**WHAT TO WORK ON**
Quote exactly, and only, the lines from the one containing "Click the Stop button in the browser toolbar" through the end of the material below. Skip pictures.
________________________________________
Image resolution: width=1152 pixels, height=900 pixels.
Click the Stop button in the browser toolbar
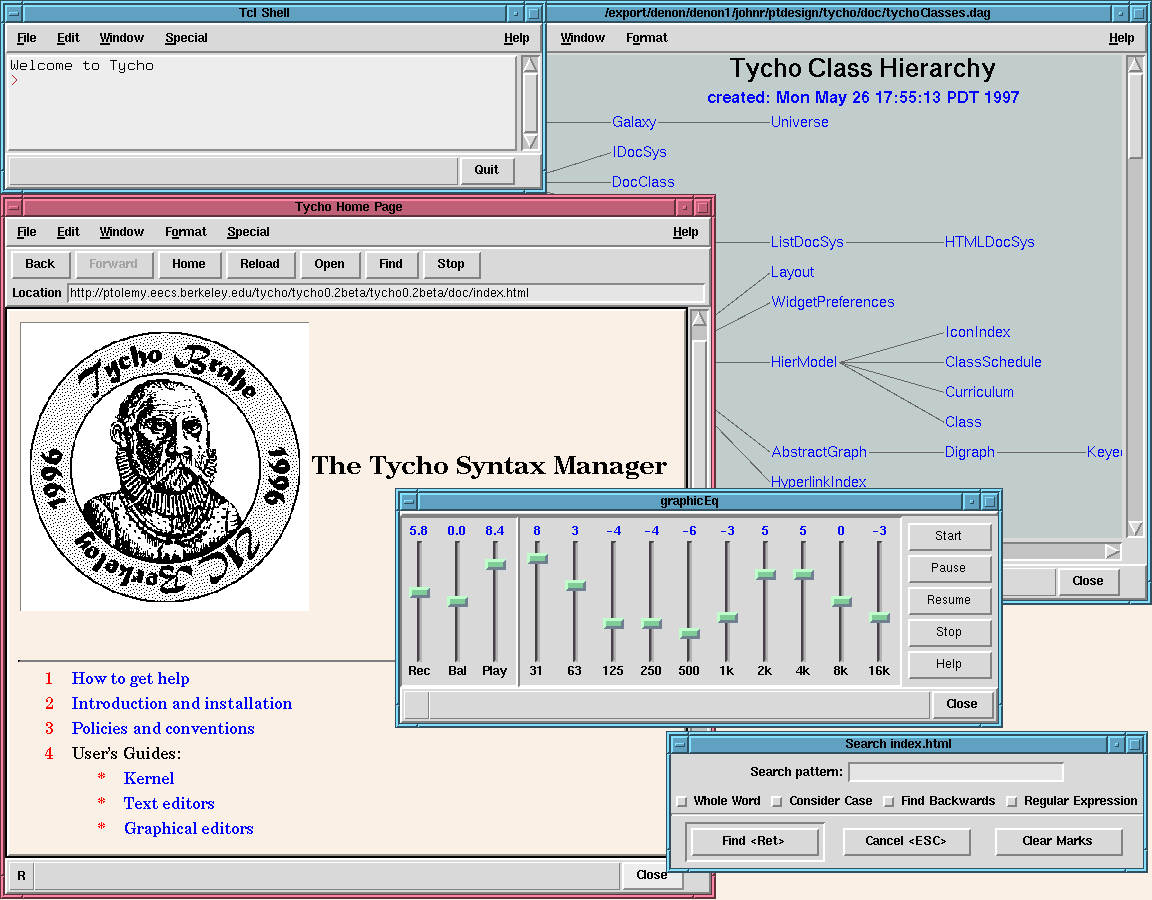451,264
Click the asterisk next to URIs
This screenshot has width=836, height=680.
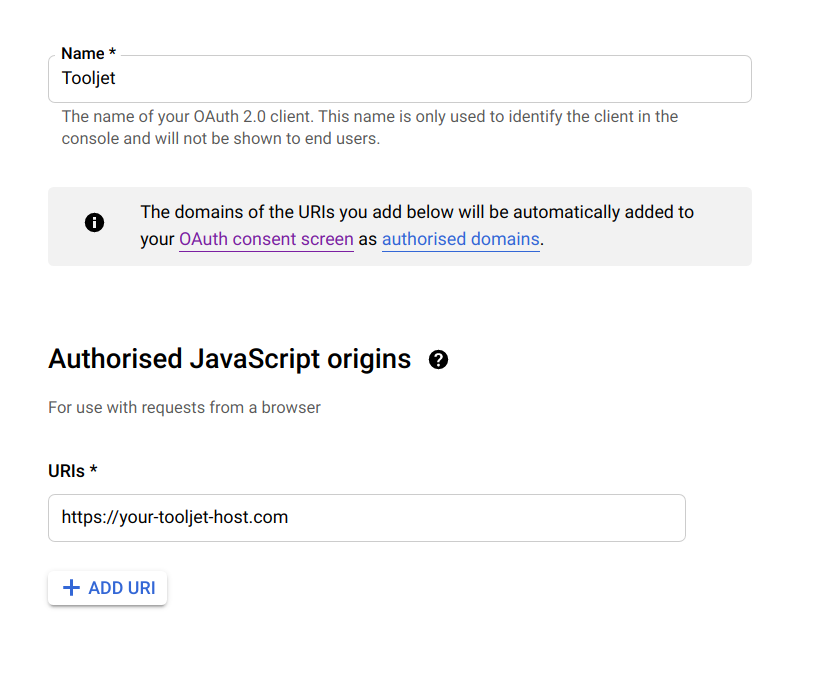[x=93, y=471]
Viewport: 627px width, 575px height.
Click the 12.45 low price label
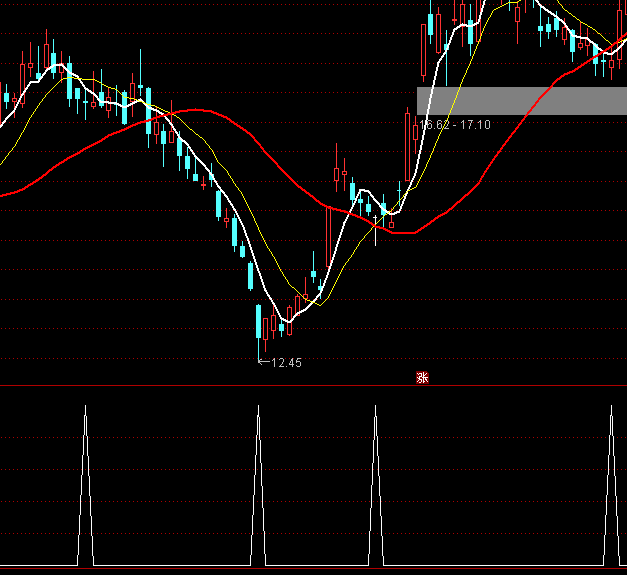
________________________________________
**OUTPUT FOR THIS EXERCISE**
Click the Stop button in the browser toolbar
451,264
Click the asterisk next to URIs
This screenshot has width=836, height=680.
[x=93, y=471]
Viewport: 627px width, 575px height.
Click the 12.45 low price label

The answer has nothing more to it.